Address performance issues prior
Frequently an business will wait for the new leader to come in to address the poor performers in the team. When performance problems are left for the new leader, either the new leader will identify the problem, quickly take action to discipline or remove the person and thus creating first impressions that are quite negative. Or the issue will remain untouched until it surfaces and causes problems potentially casting doubt over the new leader to make assessments of the people.
Either way, ignoring performance issues in the team places the new leader, someone who hasn’t established a reputation within the business, in an unfair position of dealing with old problems that no one wanted to address.
Allow the team to air concerns
Another important HR intervention is the facilitation of a formal team meeting that provides a forum for the whole team to raise any issues or concerns that they may have about the transition process or the new leader.
We see this as especially helpful when the team feels strong loyalty to the departing leader and/or may be resistant to welcoming the new leader. By proactively addressing the issues rather than waiting for them to fester and potentially hinder the productivity of the team and the new leader, HR can have a large impact with a relatively small intervention.
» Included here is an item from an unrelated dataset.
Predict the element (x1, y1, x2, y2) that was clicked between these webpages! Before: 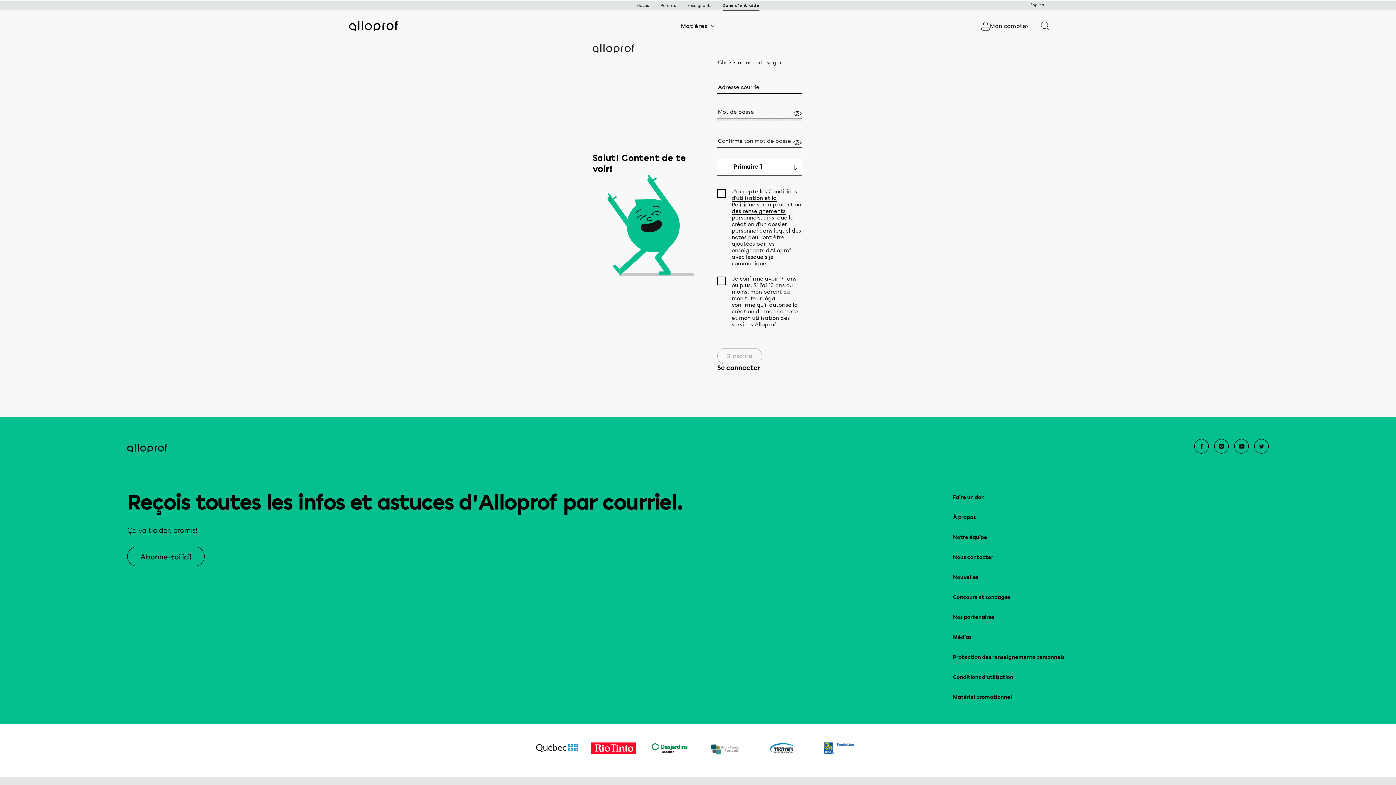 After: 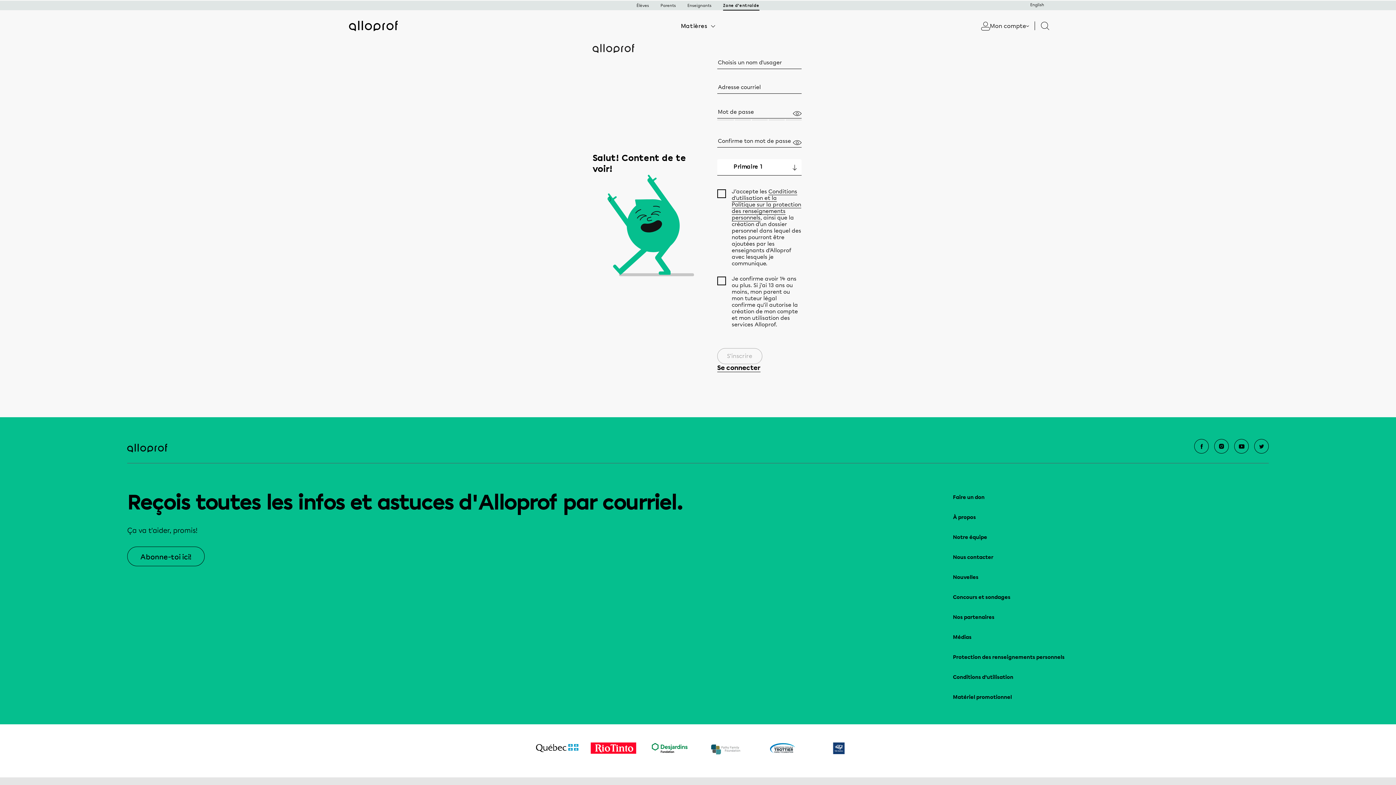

Meet one-on-one with potentially problematic individuals
HR might want to take a more personal approach for specific, high-risk individuals. This is particularly important with individuals who have sensitive emotional issues surrounding the hire e.g. people who were passed over for the position. In many of the transitions we work with this becomes a key issue. The person passed over rarely survives and when they don’t they can cause significant distraction and angst to the new leader and team.